Bugün tamamen kapatılırsa yarın salgın bittiğinde tekrar açılmama ihtimali var.
Bunun örneğini El Halil’de gördük.
1994 yılının Ramazan ayında bir sabah namazında Hazreti İbrahim Camii basıldı, en az 29 Filistinli katledildi.
Katliamın kurbanı Filistinlilerdi.
Ama İsrail “burada saldırı oldu” diyerek önlem aldı ve camiyi kapattı.
Hazreti İbrahim’in makamının bulunduğu bu kutsal mekan 6 ay sonra yeniden açıldığında Filistinliler şoktaydı.
Çünkü caminin yarısı sinagoga çevrilmişti.
Ve hep öyle kaldı.
Filistinliler bu nedenle tedirgin.
Son Cuma namazını 500 kişilik bir grupla, Mescid-i Aksa’nın avlusunda, aralarına mesafe koymak suretiyle kıldılar.
Orayı tamamen boş bırakamazlar, eğer bırakırlarsa yıllardır tehdit altında olan Mescid-i Aksa salgın bahanesiyle komple elden gidebilir.
Çünkü ilk etapta İsrail salgın falan dinlemedi.
Filistinliler tedbir amaçlı Mescid-i Aksa’ya girmezken, en az 10 gün boyunca Yahudi işgalcilerin Mescid-i Aksa’daki günlük ziyaretleri devam etti.
Kaldı ki Mescidi Aksa’nın hemen batı duvarında bulunan Yahudilerin ağlama duvarı adını verdikleri bölüm de uzun süre ibadete açık kaldı.

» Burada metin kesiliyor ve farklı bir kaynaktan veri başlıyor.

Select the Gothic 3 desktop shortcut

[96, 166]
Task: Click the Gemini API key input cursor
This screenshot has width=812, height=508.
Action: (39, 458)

İsrail Başbakanı seçim sonrası koalisyonu da kurmak iyice zorlaşmışken, ağlama duvarını kapatıp, muhtemel ortaklarından olan ultra Ortodoksları öfkelendirmek istemedi.

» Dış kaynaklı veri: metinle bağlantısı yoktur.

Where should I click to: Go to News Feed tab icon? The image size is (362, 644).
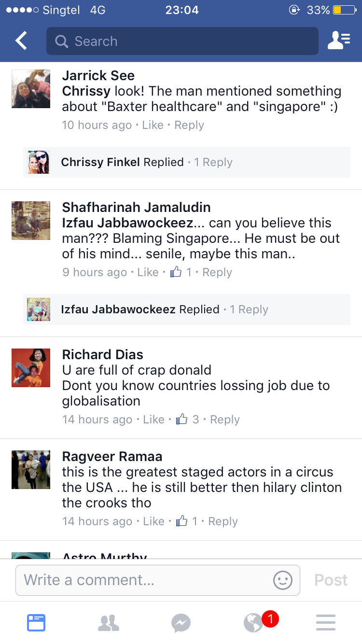[36, 622]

Netanyahu’nun ilk etaptaki planı böyleydi.
Sonra ikinci aşamaya geçti.
Adı konmamış bir sokağa çıkma yasağı koydu.
Bu sayede koalisyon pazarlığı yaptığı/yapacağı ortaklarını kırma ihtimalini de devre dışı bıraktı.
Çünkü aldığı kararla, meclis başkanlığı seçimi de dahil olmak üzere tüm koalisyon görüşmeleri askıya alınmış oldu.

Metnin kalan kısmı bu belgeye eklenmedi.